Action brought on 14 April 2003 by AGA AB against the Commission of the European Communities

    (Case T-122/03)

    (Language of the case: German)

An action against the Commission of the European Communities was brought before the Court of First Instance of the European Communities on 14 April 2003 by AGA AB, whose registered office is in Lidingö (Sweden), represented by B. Sträter and M. Ambrosius, lawyers.

The applicant claims that the Court should:

(annul the decision of the European Agency for the Evaluation of Medicinal Products of 4 February 2003, Document No EMEA/2044;

(    order the defendant to pay the costs of the proceedings.

The applicant holds a Community marketing authorisation for the medicinal product, INOmax, whose active ingredient is nitrogen oxide (NO). On 25 January 2002, the competent authority in France granted another undertaking a national authorisation for a medicinal product called KINOX, whose active ingredient is also nitrogen oxide. In response to that authorisation, the applicant lodged an application with the European Agency for the Evaluation of Medicinal Products (EMEA) to initiate the procedure under Article 31 of Directive 2001/83/EC ¹ in respect of medicinal products containing nitrogen oxide. That application was rejected in the contested decision on the ground that the applicant, as holder of a Community marketing authorisation, is not entitled to make such an application.

The applicant raises the following pleas in law:

(Infringement of essential procedural requirements. The applicant submits that the contested decision was adopted by staff in the secretariat of the EMEA, who, under the relevant procedural provisions of Directive 2001/83/EC and Regulation No 2309/93/EC ² were not competent to adopt such a decision. Instead, the decision on whether to reject the application should have been taken by the Committee for Proprietary Medicinal Products (CPMP) of the EMEA.

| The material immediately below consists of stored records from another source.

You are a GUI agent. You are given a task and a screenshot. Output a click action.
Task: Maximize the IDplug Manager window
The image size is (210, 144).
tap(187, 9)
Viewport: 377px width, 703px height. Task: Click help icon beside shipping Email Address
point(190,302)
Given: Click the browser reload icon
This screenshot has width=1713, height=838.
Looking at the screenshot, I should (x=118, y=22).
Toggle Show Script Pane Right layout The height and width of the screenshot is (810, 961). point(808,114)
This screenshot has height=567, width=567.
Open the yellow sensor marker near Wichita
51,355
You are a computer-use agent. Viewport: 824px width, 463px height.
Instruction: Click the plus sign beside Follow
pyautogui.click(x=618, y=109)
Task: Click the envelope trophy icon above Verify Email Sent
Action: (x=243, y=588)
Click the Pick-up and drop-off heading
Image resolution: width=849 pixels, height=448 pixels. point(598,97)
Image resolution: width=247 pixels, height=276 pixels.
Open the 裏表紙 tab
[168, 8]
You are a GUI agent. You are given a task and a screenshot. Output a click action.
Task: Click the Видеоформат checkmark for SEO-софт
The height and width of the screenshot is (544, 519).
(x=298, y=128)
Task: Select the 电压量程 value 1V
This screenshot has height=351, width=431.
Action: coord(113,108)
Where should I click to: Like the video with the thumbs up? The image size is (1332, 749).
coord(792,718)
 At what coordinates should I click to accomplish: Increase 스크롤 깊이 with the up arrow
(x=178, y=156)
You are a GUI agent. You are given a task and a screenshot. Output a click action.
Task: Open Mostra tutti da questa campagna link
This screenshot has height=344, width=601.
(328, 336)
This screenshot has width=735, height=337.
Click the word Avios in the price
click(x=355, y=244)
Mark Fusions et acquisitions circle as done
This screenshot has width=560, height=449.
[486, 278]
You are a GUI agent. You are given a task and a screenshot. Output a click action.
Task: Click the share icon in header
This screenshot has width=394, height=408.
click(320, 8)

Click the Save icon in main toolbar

(Failure to observe the principle of the right to be heard, in so far as the applicant was not given any opportunity to express its views on the matter before the decision to reject the application on procedural grounds was adopted.

(Incorrect interpretation of Article 31 of Directive 2001/83/EC. The applicant submits that, contrary to the view of the EMEA, holders of Community marketing authorisations for medicinal products for human use are also entitled to lodge applications on the basis of that article.